ACTION ITEM →
Pick out each line in these entries that contains the string "section".

RECORDS SHOWN →
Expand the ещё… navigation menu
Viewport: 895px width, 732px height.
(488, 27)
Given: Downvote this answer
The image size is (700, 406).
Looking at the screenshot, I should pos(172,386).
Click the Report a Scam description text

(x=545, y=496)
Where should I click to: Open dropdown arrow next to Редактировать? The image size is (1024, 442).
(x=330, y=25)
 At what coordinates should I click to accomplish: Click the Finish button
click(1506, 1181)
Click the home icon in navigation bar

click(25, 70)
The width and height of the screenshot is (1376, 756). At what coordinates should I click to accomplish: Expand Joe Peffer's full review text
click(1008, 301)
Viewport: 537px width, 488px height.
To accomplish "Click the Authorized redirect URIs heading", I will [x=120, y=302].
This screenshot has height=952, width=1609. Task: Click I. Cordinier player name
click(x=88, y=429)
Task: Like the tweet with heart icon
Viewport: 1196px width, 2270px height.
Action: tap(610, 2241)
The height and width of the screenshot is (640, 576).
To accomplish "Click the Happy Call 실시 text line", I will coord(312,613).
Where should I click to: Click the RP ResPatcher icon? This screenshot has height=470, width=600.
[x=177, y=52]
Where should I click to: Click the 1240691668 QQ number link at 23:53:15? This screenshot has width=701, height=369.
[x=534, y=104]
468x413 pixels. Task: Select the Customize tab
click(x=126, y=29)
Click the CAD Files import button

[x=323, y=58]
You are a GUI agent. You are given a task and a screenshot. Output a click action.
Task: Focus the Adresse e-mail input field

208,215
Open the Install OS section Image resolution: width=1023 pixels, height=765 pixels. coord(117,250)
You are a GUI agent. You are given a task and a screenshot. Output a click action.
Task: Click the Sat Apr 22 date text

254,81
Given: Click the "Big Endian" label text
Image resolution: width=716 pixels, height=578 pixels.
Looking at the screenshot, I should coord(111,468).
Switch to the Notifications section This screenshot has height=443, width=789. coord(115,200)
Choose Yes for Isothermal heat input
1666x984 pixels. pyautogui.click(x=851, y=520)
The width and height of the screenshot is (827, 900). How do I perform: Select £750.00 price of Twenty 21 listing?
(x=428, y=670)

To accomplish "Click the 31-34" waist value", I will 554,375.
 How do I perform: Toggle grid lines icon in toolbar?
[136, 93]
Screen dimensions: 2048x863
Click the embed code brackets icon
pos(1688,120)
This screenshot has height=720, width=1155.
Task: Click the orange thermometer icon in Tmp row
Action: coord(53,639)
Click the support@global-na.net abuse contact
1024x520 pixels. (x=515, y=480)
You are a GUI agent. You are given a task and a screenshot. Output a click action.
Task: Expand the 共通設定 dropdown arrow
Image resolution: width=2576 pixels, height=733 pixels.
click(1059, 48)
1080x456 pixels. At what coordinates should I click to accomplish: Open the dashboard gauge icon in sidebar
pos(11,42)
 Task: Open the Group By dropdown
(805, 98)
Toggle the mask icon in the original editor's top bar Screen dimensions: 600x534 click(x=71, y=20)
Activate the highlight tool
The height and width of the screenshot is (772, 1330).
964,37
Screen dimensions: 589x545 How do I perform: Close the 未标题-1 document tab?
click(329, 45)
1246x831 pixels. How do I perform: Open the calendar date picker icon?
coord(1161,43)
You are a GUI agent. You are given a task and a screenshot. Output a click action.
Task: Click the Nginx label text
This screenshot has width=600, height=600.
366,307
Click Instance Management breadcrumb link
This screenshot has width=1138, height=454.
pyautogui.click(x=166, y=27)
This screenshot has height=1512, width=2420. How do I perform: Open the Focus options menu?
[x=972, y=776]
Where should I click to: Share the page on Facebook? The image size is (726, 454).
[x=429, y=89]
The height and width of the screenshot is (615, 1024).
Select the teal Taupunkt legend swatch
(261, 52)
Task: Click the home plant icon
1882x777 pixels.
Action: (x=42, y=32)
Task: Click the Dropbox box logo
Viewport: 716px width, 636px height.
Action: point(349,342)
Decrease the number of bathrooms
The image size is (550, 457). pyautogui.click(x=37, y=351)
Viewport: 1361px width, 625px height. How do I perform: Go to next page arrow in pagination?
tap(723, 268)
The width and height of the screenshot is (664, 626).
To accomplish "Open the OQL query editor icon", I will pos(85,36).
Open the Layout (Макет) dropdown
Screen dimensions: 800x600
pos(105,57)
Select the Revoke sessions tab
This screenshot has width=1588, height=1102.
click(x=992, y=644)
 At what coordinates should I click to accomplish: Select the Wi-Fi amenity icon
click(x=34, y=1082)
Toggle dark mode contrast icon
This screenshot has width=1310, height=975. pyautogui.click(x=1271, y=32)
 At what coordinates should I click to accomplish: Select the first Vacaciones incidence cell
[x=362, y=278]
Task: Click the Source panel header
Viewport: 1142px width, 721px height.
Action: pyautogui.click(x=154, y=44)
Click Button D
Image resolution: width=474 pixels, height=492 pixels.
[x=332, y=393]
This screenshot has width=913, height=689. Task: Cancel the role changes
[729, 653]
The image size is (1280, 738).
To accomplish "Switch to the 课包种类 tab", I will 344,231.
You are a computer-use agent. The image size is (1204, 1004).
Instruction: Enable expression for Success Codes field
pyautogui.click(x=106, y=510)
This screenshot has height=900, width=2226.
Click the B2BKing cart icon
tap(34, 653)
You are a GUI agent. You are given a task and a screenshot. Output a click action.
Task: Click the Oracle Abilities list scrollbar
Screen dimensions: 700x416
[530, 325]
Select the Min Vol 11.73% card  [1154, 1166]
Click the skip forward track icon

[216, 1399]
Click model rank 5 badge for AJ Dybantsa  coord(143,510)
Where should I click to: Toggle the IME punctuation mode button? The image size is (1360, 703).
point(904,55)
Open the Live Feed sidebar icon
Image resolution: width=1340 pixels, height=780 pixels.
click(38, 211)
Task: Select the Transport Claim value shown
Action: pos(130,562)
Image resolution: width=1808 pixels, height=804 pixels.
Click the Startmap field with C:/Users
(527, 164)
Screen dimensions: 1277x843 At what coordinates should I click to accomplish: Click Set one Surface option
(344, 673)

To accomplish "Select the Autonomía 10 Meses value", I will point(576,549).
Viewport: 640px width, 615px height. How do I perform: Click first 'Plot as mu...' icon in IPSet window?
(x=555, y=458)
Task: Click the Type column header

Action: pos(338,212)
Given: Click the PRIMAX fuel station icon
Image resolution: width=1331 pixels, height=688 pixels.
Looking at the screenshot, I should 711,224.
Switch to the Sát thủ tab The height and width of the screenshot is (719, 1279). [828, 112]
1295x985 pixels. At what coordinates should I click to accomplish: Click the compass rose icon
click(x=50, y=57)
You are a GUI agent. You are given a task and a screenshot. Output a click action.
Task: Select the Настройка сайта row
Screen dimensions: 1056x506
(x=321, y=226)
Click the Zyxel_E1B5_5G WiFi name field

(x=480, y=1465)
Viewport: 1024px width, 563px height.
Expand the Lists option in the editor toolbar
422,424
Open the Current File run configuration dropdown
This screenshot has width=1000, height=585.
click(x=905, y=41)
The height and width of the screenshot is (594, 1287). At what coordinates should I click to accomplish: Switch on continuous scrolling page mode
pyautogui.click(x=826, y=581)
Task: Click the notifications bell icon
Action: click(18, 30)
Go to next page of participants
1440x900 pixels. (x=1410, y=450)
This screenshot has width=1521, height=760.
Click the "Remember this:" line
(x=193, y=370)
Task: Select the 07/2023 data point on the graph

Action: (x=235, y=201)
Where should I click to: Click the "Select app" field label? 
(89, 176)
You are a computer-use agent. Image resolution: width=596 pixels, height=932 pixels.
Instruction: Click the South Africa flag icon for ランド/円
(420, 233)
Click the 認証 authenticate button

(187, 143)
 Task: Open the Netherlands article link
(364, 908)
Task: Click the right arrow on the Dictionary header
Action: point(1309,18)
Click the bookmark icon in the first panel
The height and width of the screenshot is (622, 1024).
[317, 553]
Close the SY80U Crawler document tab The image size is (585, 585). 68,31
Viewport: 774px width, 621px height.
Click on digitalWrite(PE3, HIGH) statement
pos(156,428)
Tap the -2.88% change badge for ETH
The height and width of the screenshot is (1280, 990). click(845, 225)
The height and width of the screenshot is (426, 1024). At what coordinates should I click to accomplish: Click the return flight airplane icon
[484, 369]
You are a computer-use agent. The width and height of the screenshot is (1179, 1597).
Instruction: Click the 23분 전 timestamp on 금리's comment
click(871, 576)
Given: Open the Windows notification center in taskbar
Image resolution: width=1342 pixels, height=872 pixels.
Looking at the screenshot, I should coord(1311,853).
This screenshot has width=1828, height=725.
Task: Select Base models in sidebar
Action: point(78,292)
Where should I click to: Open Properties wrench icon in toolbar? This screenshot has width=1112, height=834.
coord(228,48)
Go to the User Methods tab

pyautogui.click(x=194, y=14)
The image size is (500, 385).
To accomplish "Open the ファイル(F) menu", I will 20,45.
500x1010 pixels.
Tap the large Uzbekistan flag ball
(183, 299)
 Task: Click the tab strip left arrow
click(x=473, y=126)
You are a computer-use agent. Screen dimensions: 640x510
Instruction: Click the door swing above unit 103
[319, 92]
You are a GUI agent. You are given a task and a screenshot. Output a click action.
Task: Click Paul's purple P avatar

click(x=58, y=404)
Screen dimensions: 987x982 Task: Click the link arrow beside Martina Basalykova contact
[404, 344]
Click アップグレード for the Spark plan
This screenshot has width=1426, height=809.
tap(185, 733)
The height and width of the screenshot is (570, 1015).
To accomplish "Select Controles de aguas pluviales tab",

RESULT OF THIS EXERCISE →
Open the Install OS section Image resolution: width=1023 pixels, height=765 pixels. coord(117,250)
Switch to the Notifications section This screenshot has height=443, width=789. coord(115,200)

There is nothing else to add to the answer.